Il faut contourner les menus tracas Lapa, pense aux neiges éternelles et autres ours blancs.
C’est de tout mon coeur que je t’offre la solution.
Ah, te voilà donc membre de la grande confrérie du bobo écolo, la plus consumériste de toutes. Pour chaque moment du quotidien un bien différent et adapté dans le plus grand et strict respect de Gaïa.
Gloire à Gaïa!
La deuxième photo illustrant cet article est scandaleuse et constitue une atteinte indéniable à l’intimité d’un vénérable agrégé de philo retraité
Le juge Gentil a été saisi de l’affaire par Maître Mignard
J’aurais dit la 4è …
Car l’illustration N°2 ( soigneusement choisie pour sa pertinence symbolique et politique en accord avec le Nartic) montre le parcours précis d’ycelui dont au sujet duquel tu parles = à droite toute
Il faut reconnaître que le vélo a eu l’avantage de ne plus me faire prendre… les transports en commun, exit tram et bus. 😀
Bonjour Lapa bonjour à tous
Le vélo made in France comme une célèbre marque de clopes ! olé!
la blondasse en 4×4 🙄 c’est dans quel quartier? moi je vois surtout des hommes au volant de ces grosses bagnoles.
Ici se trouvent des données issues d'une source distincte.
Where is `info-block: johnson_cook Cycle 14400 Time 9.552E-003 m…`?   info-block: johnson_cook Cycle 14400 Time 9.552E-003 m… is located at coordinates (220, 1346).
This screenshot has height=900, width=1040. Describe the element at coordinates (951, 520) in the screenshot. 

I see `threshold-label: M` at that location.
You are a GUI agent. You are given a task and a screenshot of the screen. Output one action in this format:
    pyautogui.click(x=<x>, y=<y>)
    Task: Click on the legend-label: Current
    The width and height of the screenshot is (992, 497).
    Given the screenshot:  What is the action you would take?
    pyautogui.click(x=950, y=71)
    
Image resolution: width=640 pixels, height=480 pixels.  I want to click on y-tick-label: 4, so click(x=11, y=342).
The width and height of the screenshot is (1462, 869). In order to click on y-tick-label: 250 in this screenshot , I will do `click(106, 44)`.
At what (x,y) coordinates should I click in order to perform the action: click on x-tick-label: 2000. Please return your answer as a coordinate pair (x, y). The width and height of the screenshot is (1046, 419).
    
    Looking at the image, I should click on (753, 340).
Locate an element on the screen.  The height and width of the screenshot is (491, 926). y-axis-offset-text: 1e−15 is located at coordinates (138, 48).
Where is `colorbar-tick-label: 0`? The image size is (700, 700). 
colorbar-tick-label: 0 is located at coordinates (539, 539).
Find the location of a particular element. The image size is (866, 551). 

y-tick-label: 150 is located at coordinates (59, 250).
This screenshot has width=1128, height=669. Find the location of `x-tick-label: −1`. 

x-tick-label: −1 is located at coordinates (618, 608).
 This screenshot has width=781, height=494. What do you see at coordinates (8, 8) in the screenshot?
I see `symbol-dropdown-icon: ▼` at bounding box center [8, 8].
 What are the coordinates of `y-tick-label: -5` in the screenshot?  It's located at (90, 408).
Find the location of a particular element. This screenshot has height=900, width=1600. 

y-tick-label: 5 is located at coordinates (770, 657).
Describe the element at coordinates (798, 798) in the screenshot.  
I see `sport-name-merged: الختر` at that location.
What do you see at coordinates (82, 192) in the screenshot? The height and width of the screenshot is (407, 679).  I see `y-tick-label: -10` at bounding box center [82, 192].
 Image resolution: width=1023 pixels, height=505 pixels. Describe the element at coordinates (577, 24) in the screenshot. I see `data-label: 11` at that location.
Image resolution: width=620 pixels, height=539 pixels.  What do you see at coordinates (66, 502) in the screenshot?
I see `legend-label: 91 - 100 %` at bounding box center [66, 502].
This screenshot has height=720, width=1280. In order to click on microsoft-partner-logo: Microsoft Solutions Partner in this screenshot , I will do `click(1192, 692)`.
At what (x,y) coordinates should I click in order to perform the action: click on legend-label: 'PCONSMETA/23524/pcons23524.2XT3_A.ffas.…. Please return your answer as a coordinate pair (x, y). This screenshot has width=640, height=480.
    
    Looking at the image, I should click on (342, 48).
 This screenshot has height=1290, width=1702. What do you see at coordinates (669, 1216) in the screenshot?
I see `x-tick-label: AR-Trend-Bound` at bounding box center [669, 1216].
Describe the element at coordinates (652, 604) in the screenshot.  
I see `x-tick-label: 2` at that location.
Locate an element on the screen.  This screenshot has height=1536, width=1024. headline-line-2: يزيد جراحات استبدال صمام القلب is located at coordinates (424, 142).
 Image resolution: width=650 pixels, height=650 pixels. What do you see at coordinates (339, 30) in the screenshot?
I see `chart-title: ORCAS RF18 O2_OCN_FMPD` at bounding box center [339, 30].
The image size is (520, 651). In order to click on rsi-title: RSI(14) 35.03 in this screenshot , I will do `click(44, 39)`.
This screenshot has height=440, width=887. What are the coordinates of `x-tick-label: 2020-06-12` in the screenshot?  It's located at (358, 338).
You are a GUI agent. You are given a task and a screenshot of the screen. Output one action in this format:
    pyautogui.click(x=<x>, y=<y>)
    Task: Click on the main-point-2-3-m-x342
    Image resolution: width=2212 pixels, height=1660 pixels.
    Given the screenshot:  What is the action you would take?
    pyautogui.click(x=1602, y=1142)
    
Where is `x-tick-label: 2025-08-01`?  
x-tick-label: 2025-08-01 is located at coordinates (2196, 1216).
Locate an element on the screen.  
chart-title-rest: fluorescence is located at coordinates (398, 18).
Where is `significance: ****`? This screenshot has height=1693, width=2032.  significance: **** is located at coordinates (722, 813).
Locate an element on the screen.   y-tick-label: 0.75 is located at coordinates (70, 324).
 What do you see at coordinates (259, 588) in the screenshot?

D’ailleurs ces engins leur servent surtout pour aller à la banque, à la bijouterie ou au magasin de sport, etc.
Dans arpenter les rues de notre magnifique capitale que le monde entier nous envie rien ne vaut la marche à pieds.
la blondasse en 4×4 c’est so Parisien, so trendy pour éviter d’avoir à faire un créneau devant les magasins! les cadres branchés maintenant ils vont en scooter!